*WHAT YOU HAVE TO DO:* After finding the line that contains "Expand the About menu chevron" in the entries below, retype it and every following line precisely, the last included.
==============================
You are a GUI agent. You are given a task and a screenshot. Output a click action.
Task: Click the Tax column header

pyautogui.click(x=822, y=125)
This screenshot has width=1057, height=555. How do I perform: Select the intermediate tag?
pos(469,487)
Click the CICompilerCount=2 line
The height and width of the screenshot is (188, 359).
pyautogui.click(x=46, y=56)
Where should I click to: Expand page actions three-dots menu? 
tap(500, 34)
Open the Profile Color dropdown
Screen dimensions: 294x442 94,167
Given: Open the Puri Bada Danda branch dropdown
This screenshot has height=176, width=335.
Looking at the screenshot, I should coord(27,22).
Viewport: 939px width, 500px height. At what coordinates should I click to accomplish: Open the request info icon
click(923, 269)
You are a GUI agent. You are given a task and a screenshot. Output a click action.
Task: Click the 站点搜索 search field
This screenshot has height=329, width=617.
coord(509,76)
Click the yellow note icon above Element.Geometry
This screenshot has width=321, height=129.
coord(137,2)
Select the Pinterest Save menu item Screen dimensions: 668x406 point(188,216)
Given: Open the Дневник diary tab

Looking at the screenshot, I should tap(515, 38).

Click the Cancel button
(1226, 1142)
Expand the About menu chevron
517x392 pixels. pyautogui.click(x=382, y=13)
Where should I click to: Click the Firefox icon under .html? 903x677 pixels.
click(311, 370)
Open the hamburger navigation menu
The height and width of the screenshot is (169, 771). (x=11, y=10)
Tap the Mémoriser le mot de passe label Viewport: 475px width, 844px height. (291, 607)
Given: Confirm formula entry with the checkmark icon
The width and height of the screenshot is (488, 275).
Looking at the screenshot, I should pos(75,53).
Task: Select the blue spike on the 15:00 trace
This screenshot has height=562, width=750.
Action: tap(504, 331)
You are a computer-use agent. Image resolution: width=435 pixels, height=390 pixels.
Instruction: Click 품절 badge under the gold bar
==============================
*RESULT OF THE EXERCISE:*
Expand the About menu chevron
517x392 pixels. pyautogui.click(x=382, y=13)
Where should I click to: Click the Firefox icon under .html? 903x677 pixels.
click(311, 370)
Open the hamburger navigation menu
The height and width of the screenshot is (169, 771). (x=11, y=10)
Tap the Mémoriser le mot de passe label Viewport: 475px width, 844px height. (291, 607)
Given: Confirm formula entry with the checkmark icon
The width and height of the screenshot is (488, 275).
Looking at the screenshot, I should pos(75,53).
Task: Select the blue spike on the 15:00 trace
This screenshot has height=562, width=750.
Action: tap(504, 331)
You are a computer-use agent. Image resolution: width=435 pixels, height=390 pixels.
Instruction: Click 품절 badge under the gold bar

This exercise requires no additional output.